Thing is... My code might make me $20,000 (although I have one project that did me much better than that for a while, but that combined software and hardware), out of which I might have to pay the bills. A large corporation might use some of that code in a way that makes or saves them considerably more, or in a way that is worth expending serious $$$ to defend.

Normally EULAs for services like Linked In provide for a Use licence grant so that the service can store user generated material, and transmit it to Web users, etc. It's a necessary protection for them, but it doesn't diminish your rights to own, sell or otherwise deal in the same material; you retain the copyright.

LI now requires JS to run and given their past exploits (including illegal email access - I must check where the class action on that got to!) I'm not willing to trust their JS.

In the past their EULA, like Google's (google+ anyway), gave them a perpetual license to use your IP in any way they saw fit including making derivitave works, selling it etc etc etc.
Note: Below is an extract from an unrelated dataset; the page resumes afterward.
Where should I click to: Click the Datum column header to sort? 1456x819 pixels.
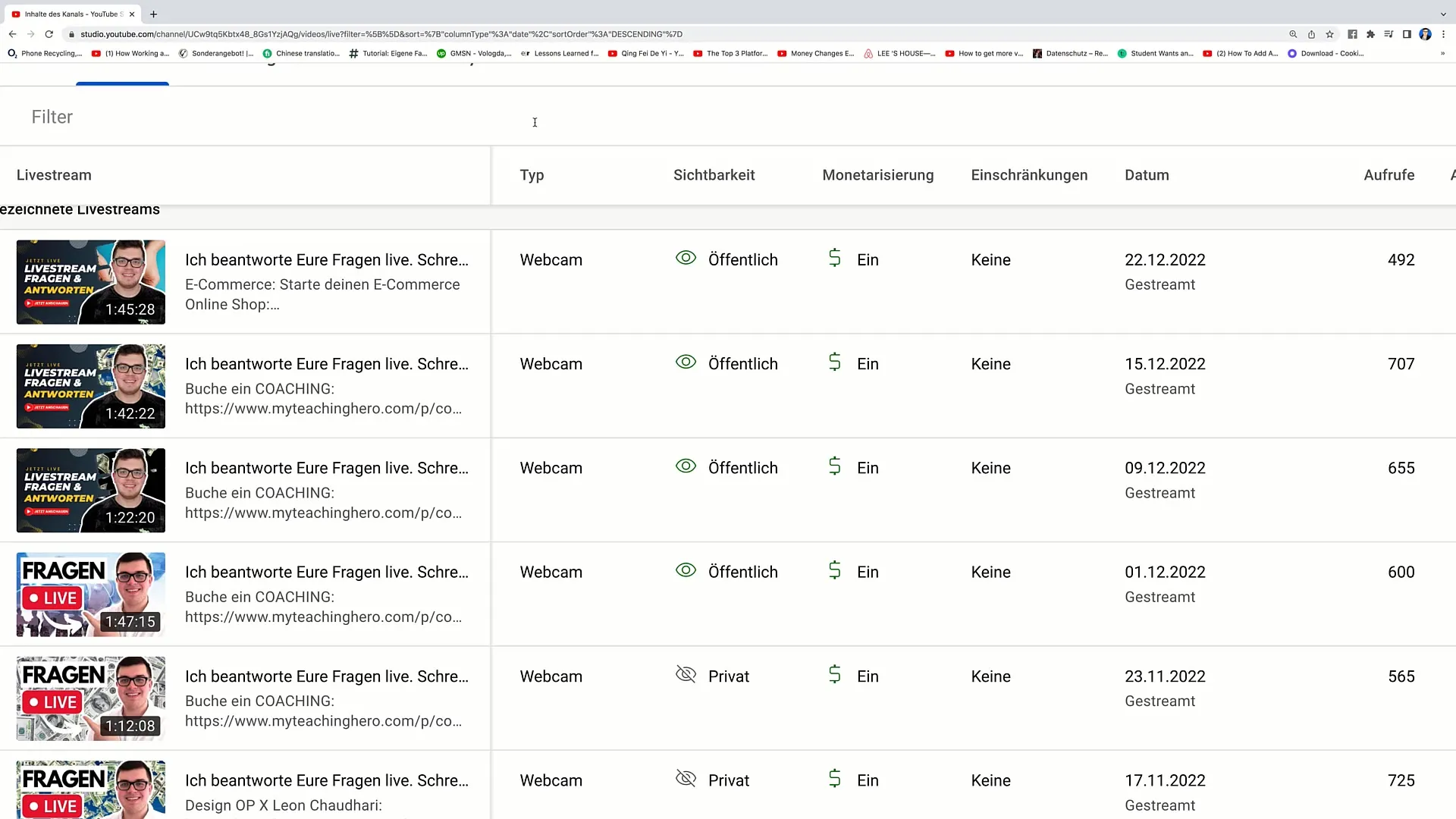point(1146,174)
Once you had placed your logo on their system you gave them a right to use it as they saw fit, you could not revoke that right and yes, it basically gave them ownership. You could not remove it, and they could make derivative works from and sell your IP any way they saw fit. If you posted a photo they liked then yes, they could sell it to whomever they wanted and alter it any way they wanted.
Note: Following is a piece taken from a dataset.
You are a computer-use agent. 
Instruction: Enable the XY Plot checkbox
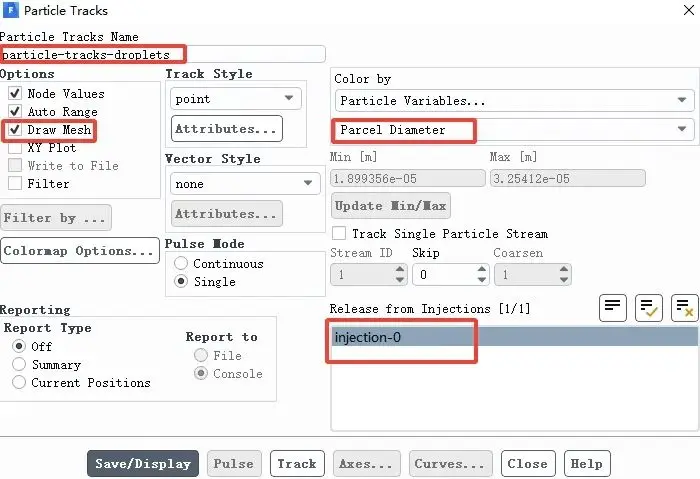(15, 147)
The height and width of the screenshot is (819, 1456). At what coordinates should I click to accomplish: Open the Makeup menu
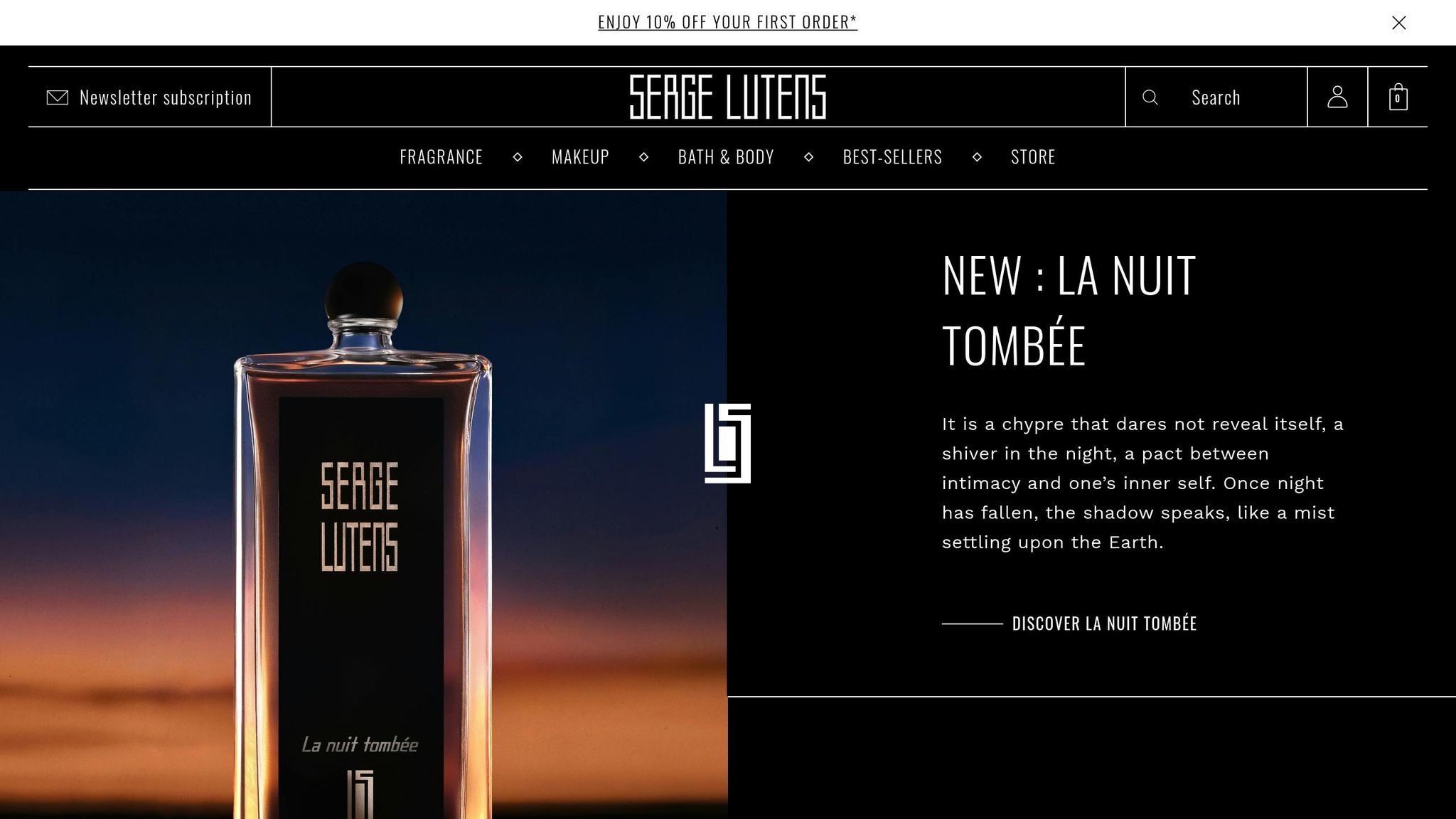click(580, 157)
In contrast, Facebook's license was that you would allow them to use the work and alter it as necessary for displaying it where appropriate (basically if you gave them a 2400x2400 photo they could reduce the size to display on smaller screens/lessen bandwidth use etc). If you deleted the content, you understood it could remain in backup systems for a period of time till those backups were deleted (I can't remember if they gave a time frame or not, may have been "a few months"). You owned the work and could delete it, they wouldn't directly use it to make money from it (aside from of course selling your data and displaying ads at you)

We did have get some legal advice to confirm this interpretation (paid for by having a close friend in the right firm)

I have been involved in one photographic case which wasn't too hard a win but still looked very hairy at one point. We could provide evidence that the stolen picture was part of a series that made up a larger panorama, and still had the originals. At one point we were being accused of making false claims about having been at the location and at the time, but several of us were taking pictures that day (a group hike) and 3 of us had near identical pics of the scene (shifted by us standing a few feet apart/clouds moving slightly in the seconds between our shots). One of us (not me) made a small panorama that was posted online, and later it turned up in someone else's advertising material without permission.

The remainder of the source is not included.